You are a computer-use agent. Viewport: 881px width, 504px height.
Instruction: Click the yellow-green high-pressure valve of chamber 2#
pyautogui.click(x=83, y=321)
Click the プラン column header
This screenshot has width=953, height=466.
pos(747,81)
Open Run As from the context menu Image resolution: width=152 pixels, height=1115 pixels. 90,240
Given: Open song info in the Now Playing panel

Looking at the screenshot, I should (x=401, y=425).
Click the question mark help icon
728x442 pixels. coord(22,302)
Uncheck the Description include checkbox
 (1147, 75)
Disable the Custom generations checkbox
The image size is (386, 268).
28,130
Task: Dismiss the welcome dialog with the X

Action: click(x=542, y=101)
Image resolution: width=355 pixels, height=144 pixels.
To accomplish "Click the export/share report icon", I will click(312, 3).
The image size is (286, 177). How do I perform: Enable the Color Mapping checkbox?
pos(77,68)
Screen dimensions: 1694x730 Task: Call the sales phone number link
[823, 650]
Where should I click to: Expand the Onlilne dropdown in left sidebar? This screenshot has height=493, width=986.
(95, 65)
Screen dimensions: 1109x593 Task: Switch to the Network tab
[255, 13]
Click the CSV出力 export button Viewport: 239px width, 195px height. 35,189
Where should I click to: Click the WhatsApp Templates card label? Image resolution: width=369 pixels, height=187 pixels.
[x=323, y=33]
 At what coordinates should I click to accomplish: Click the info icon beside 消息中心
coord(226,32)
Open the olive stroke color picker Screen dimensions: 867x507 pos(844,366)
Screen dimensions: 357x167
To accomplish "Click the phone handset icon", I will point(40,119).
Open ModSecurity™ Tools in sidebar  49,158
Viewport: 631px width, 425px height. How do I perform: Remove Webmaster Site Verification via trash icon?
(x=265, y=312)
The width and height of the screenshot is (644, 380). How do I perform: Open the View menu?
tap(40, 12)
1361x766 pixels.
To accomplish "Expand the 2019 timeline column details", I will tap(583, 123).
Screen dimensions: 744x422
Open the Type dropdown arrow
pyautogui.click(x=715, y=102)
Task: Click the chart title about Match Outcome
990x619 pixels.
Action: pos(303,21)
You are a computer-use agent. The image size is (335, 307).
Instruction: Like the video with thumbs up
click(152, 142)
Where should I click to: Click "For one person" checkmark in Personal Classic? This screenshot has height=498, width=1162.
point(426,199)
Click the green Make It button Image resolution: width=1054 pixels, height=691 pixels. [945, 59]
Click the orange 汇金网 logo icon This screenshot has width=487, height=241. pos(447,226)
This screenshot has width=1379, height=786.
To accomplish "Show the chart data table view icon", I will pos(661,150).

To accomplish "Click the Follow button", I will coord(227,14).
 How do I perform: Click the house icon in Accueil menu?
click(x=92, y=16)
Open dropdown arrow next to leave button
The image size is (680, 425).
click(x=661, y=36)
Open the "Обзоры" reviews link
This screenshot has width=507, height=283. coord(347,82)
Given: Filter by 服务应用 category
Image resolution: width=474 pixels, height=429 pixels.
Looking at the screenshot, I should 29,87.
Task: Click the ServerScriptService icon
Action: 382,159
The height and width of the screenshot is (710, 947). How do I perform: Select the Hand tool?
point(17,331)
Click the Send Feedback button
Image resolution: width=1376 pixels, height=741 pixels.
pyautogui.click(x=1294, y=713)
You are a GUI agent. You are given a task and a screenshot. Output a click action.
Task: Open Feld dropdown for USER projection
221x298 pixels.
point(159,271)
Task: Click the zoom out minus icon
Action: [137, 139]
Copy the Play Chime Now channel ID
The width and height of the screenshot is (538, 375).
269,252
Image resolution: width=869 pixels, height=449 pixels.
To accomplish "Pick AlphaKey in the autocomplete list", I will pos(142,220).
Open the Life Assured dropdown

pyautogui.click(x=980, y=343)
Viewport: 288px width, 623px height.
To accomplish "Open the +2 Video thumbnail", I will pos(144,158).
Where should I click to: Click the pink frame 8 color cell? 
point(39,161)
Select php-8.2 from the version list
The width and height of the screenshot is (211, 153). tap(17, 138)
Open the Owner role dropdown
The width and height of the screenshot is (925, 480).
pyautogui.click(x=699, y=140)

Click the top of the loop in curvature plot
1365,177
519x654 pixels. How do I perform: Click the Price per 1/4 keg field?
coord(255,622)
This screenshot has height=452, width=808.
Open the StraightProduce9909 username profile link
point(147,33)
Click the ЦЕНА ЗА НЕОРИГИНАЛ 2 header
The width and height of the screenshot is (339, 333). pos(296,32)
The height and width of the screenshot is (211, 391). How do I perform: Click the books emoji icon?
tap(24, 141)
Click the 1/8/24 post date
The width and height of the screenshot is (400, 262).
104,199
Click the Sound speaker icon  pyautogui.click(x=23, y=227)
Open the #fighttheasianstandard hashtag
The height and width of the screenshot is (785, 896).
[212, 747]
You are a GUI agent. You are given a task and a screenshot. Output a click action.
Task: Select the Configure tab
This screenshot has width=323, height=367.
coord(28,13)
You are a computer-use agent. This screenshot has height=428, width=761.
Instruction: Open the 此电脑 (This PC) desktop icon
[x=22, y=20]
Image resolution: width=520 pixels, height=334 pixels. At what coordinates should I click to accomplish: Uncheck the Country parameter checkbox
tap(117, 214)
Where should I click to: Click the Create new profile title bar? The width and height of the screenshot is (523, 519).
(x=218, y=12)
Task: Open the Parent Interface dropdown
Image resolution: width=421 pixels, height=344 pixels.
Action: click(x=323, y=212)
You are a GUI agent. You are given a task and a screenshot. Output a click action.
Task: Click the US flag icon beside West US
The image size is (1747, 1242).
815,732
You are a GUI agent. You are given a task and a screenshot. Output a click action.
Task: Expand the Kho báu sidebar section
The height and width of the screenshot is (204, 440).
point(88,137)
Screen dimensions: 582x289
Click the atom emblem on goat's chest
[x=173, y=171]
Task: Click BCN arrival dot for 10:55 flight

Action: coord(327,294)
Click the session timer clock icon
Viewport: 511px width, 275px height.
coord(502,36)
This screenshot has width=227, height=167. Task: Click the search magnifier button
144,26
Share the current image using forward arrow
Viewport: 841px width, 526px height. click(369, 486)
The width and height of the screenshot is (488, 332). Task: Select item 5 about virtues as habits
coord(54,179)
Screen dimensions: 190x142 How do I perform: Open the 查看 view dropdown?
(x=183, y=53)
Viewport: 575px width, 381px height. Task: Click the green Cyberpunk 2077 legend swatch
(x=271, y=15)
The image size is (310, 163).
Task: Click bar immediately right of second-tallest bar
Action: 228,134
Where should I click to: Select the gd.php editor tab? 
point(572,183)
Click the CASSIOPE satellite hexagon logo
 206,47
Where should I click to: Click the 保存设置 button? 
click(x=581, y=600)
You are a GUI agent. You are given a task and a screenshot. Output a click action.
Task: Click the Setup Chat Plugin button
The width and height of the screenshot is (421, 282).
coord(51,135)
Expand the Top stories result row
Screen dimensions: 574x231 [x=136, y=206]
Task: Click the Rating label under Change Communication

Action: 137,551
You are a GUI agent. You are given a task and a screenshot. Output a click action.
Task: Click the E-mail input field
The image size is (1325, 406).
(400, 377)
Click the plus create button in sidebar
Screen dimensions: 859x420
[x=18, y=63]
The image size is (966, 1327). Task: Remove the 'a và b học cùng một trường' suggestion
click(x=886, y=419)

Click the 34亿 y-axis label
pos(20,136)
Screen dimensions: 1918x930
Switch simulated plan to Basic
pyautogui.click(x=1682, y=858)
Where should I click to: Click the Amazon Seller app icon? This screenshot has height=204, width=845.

-.-.-

Exercise directions
Show each line of the listing that holds the string "chart".

Answer space
Task: Click the chart title about Match Outcome
To accomplish "Show the chart data table view icon", I will pos(661,150).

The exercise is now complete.